Um crítico de cinema sempre bate a cabeça na parede quando receia ser incapaz de colocar, em palavras, os sentimentos provocados por uma narrativa, no caso, este segundo trabalho do diretor Robert Eggers (de “A Bruxa”). Não que discutir os aspectos técnicos e narrativos de “O Farol” seja difícil, contudo é improvável que eu consiga passar adiante a sensação de isolamento, agonia e desconforto perceptíveis desde a escolha da razão de aspecto, leia-se o tamanho da tela, para 1.17:1 (a título de comparação, o formato televiso convencional é de 1.33:1; já o formato cinematográfico padrão, 1.77:1). A decisão não só acena às influências do cinema alemão mudo expressionista do começo do século passado – de “O Gabinete do Dr. Caligari” e “Nosferatu” – mas revela a claustrofobia de estar isolado na companhia de pensamentos e arrependimentos quando não existe forma de penitência para acalmá-los, só loucura.

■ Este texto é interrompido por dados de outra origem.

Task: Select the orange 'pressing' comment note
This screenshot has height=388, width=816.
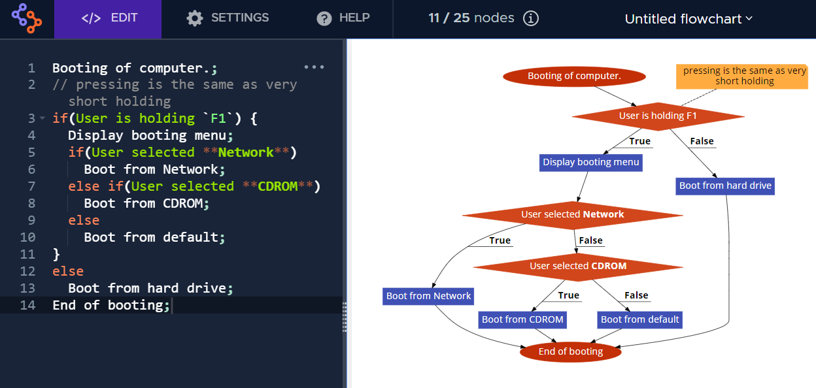Action: point(741,76)
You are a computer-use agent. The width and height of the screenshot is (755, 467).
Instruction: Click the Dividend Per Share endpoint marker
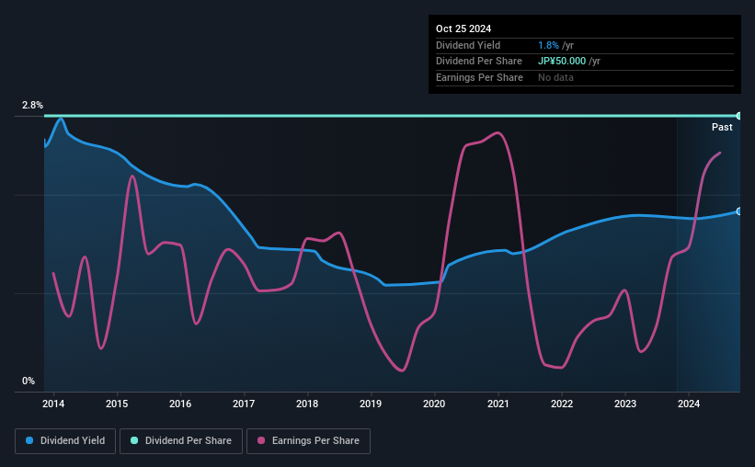(739, 116)
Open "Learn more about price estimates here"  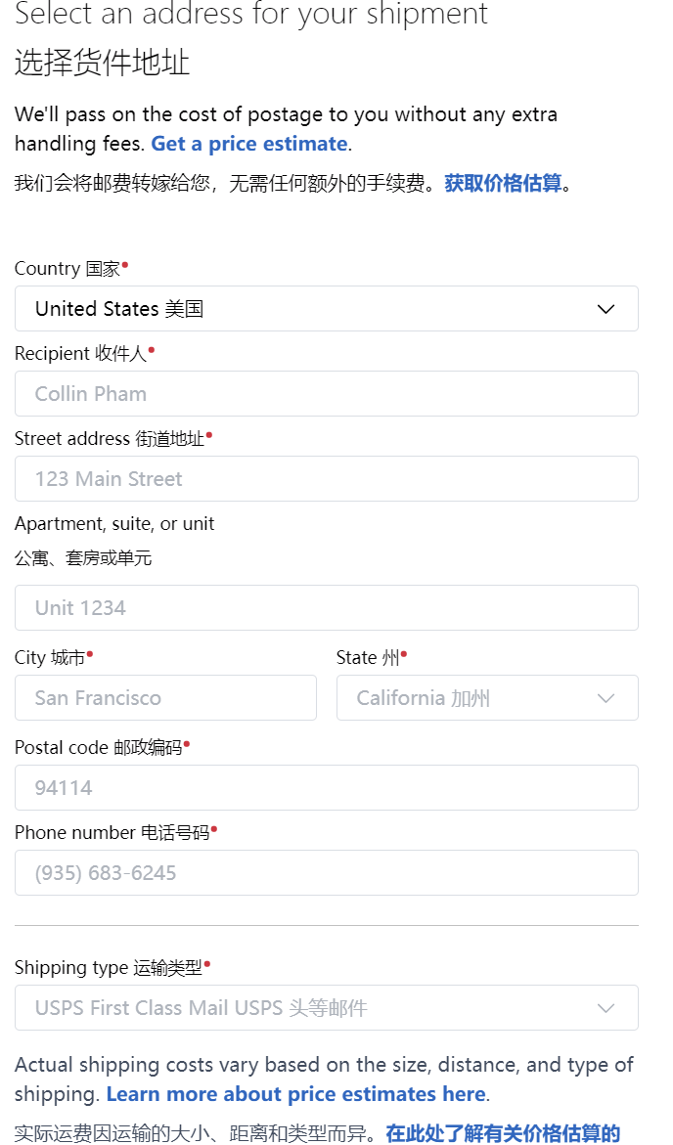click(295, 1093)
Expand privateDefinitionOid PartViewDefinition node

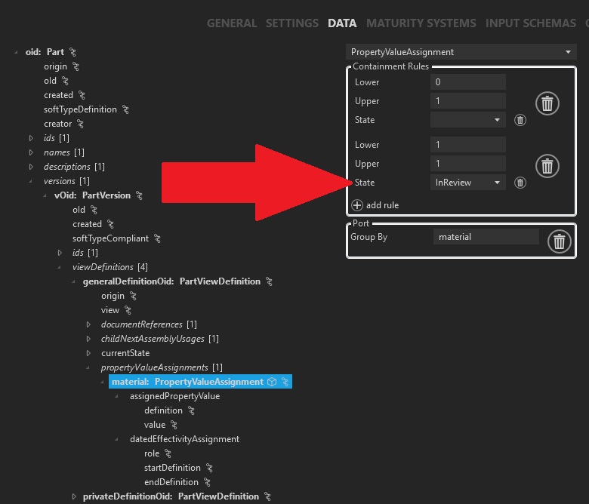coord(74,496)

O roteiro, escrito por Robert com a colaboração de seu irmão, Max, acompanha a chegada dos faroleiros Thomas Wake (Dafoe) e Ephraim Winslow (Pattinson) a fim de administrar a instalação pelo período de quatro semanas, até serem substituídos por outros plantonistas. Logo na primeira noite, entretanto, o experiente Thomas revela ao novato Ephraim não ter desejo de revezar seus turnos no farol (“a luz é minha”, afirma categoricamente), deixando a cargo do colega ser uma espécie de zelador, responsável pelas atividades de manutenção e conservação (limpeza do alojamento, desinfecção da cisterna, lubrificação das engrenagens etc). Embora relute, Ephraim acolhe a ordem e desempenha suas atividades da maneira que pode, sendo frequentemente criticado por seu alegado desempenho insatisfatório, transcrito no diário mantido numa cômoda trancada. Não demora para que o isolamento comece a pregar peças na cabeça de Ephraim que, ainda por cima, penaliza-se por um evento havido no emprego passado.

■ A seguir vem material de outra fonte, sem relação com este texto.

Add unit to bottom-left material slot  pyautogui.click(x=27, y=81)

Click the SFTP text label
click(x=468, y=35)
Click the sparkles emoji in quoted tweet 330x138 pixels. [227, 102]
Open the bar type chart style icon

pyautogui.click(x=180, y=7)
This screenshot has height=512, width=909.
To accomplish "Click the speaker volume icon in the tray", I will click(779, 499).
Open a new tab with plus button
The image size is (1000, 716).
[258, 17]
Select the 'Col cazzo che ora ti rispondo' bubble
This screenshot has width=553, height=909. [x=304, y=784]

A busca pela luz é a metáfora do desejo dos homens de ter seus pecados expiados, os quais, sem isto, permanecem na escuridão, vagando erraticamente sem razão para não tropeçar na espiral da loucura – representada pela escadaria que dá acesso ao farol. É por isto que, assim que chega no quarto, uma coluna tapa a luz solar que penetraria no quatro, posicionando-se de frente à câmera e representando, ainda, a separação visual dos personagens centrais. Que não poderiam ser mais diferentes do que são Willem Dafoe e Robert Pattinson, ambos em atuações incrivelmente intensas. O primeiro pela repugnância incitada a cada gesto; o outro, pelo descontrole emocional que começa a se manifestar irreversivelmente. Quanto mais Thomas afasta Ephraim da luz, mais este se perde dentro de si, e o ‘assédio’ de uma gaivota – alegadamente, um animal que hospedaria o espírito do marinheiro que já partiu – termina por desencadear, metaforicamente, a mudança dos ventos que transformarão os homens em maus.

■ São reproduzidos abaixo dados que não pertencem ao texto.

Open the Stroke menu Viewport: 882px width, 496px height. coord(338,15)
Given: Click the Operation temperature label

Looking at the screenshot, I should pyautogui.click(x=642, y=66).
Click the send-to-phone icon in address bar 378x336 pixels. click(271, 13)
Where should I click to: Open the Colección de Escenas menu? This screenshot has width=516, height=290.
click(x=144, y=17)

Robert Eggers é inteligente em como ilustra a frustração de Ephraim a partir do caminho que precisa realizar, diariamente, a fim de conduzir carvão à fornalha que abastece a luz do farol: uma subida íngreme e pedregosa, mais prejudicada pelo chegada de uma tempestade. Enquanto isso, a relação entre os personagens começa a sofrer interferência do álcool e, na falta deste, do óleo lubrificante do farol. A masculinidade tóxica está evidenciada, mesmo que paralelamente, a partir da imagem do farol que simboliza, antes de tudo, um elemento fálico.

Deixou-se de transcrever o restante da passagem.